Severance agreements, which were recommended in 1989 by an outside
compensation consulting firm, have been entered into with Messrs. Messmer,
Waddell, Glass and Karel. Each severance agreement provides that the employee
will be paid between six and 24 months base salary (depending upon length of
service) if his employment is terminated without cause, as defined in the
agreement. The terminated employee will also receive a pro rata share of any
bonus he would otherwise have received pursuant to any bonus plan if his
employment had not been terminated, such amount to be paid when bonuses are
generally paid pursuant to the plan. (Notwithstanding the foregoing, no
individual shall receive salary and bonus payments under both this agreement and
any other agreement. Instead, only the greater of such benefits provided by
either agreement shall be paid.) On the termination date, any unvested stock or
options would become fully vested, as would any amounts accrued for the
employee's benefit under the Deferred Compensation Plan (a defined contribution
plan that pays benefits only upon retirement, death or other termination of
employment).
The Company has entered into Consulting Agreements with each of Messrs.
Messmer, Waddell, Glass and Karel and Ms. Forsberg. Each Consulting Agreement
provides that the employee will be retained as a consultant for a four year
period following retirement. The individual will provide advice and counsel as
requested during the consulting period and will be prohibited from competing
with the Company during that period. In return, the individual will receive an
annual fee during the consulting period equal to 8% of the total cash base
salary and bonus paid during the last complete calendar year prior to
retirement, and stock option and restricted stock awards made prior to
retirement will remain outstanding.

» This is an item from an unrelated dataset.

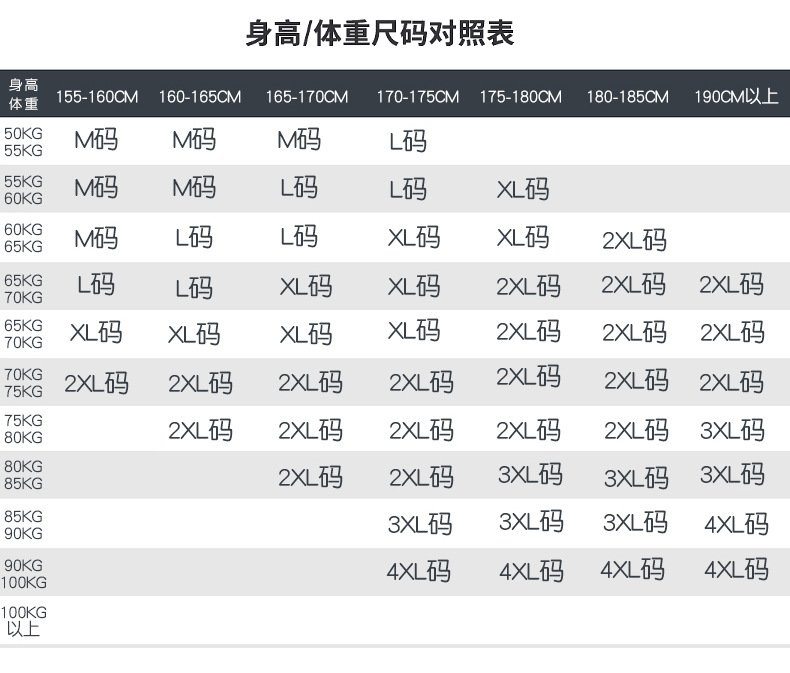Select the 90KG-100KG weight row label

point(24,573)
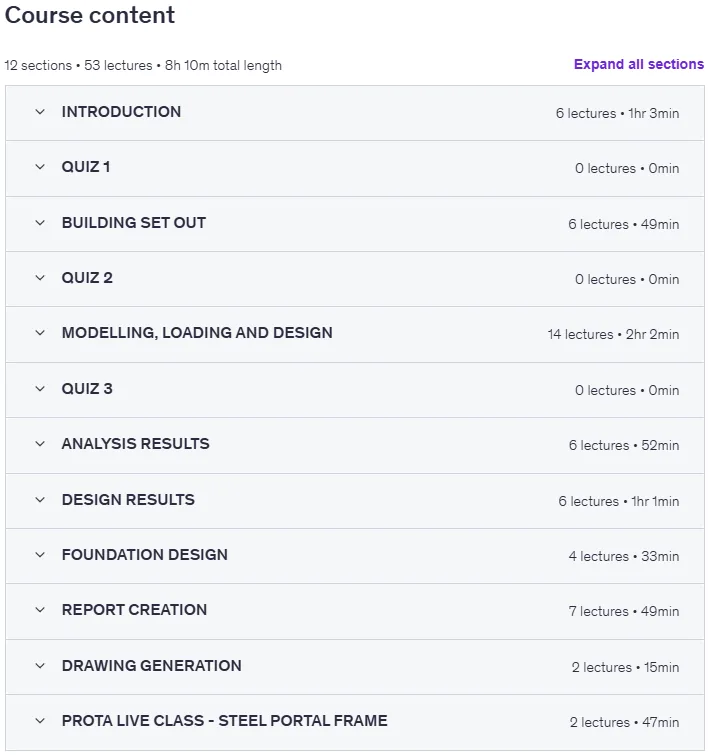Expand DRAWING GENERATION via its chevron
Image resolution: width=711 pixels, height=755 pixels.
tap(40, 665)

For purposes of the Consulting Agreements,
retirement is defined to be any termination by the employee of his or her
employment subsequent to the later of age 55 or 20 years of service.
13
<PAGE>
The Company had in effect a key executive retirement plan, which was
terminated in 1987. Participants in the plan prior to its termination will
continue to receive benefits thereunder. The only current employee participating
in the plan is Mr. Messmer, who participates pursuant to a separate retirement
agreement. Under Mr. Messmer's retirement agreement, as amended, if Mr.
Messmer's employment is terminated (whether voluntarily or involuntarily) for
any reason, he is to receive monthly benefits commencing the month following the
date of his employment termination. Monthly benefit payments are a specified
percentage, depending upon his age at retirement, (the "Retirement Percentage")
of the sum of $2,500 plus 1/12 of Mr. Messmer's highest combination of Salary
and Bonus (as such terms are defined in his retirement agreement) with respect
to any of the five calendar years prior to the date his employment with the
Company terminates. For purposes of the retirement agreement, Salary is defined
as the greater of (a) actual cash base salary paid during the year or (b) the
amount calculated for the year by increasing $413,019 annually each calendar
year after 1995 on a compound basis by the annual percentage increase in the
Consumer Price Index for the preceding calendar year (but not by more than 10%
or less than 4%) through the date of retirement. Bonus is defined as cash bonus
or amounts paid in lieu of cash bonus. The Retirement Percentage (which was
established at its current levels on the recommendation of an outside
compensation consulting firm) is 30% if Mr. Messmer retires at age 50, and
increases by 0.25% for each month Mr. Messmer delays his retirement beyond age
50, to a maximum of 66% if Mr. Messmer retires at or after age 62.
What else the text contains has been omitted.